**Requirement**
Return all lines in the data where the string "computer" can be found.

::: Extracted records

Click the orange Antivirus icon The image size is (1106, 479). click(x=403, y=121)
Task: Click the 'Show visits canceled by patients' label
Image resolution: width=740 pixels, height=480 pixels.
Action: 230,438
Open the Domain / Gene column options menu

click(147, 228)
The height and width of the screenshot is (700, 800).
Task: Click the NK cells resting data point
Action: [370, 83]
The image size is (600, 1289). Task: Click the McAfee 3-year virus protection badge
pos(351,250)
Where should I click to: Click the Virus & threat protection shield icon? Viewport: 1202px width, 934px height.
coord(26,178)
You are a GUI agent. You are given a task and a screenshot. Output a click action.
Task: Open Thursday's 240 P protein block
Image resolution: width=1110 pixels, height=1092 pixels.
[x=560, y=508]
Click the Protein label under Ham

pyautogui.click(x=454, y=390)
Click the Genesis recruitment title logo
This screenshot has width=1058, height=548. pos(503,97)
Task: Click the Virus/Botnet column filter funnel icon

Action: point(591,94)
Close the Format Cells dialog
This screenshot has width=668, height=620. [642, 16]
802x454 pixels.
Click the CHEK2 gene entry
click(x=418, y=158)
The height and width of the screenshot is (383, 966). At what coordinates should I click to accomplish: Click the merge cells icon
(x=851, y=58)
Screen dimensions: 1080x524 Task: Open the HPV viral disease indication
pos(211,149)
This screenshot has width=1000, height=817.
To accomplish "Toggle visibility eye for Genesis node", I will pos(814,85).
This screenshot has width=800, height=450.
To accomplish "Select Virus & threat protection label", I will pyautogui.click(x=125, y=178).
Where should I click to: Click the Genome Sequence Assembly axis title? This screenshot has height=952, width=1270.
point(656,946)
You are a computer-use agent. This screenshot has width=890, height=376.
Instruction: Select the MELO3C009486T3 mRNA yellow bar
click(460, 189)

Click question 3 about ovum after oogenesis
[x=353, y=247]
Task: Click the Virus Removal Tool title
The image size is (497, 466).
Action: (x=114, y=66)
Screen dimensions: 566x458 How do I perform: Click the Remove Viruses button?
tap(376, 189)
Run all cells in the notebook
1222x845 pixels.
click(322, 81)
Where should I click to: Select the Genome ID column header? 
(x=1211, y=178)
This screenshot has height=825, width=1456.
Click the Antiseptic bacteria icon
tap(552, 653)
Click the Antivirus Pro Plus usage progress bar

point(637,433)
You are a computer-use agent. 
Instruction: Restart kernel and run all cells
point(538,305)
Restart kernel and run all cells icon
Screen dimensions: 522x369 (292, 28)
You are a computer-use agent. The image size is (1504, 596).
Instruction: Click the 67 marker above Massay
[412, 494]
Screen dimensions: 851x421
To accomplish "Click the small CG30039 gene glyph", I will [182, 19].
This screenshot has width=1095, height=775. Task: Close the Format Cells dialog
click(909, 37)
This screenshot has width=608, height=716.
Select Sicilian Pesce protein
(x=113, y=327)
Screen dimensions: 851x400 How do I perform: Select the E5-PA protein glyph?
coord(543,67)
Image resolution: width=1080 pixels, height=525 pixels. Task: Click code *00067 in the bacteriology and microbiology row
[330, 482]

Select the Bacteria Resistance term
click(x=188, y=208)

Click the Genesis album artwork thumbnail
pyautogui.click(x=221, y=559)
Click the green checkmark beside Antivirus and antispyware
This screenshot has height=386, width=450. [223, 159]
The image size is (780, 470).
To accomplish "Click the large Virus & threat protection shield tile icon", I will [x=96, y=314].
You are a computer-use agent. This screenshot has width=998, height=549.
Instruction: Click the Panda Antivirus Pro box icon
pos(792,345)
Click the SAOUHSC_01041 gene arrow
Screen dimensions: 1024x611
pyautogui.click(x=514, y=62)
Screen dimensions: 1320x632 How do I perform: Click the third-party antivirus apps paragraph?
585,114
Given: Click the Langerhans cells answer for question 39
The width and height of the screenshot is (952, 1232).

::::::

**Answer to the problem**
You are a computer-use agent. This screenshot has width=890, height=376.
You are a computer-use agent. 
You are a computer-use agent. The image size is (1504, 596).
You are a computer-use agent. This screenshot has width=998, height=549.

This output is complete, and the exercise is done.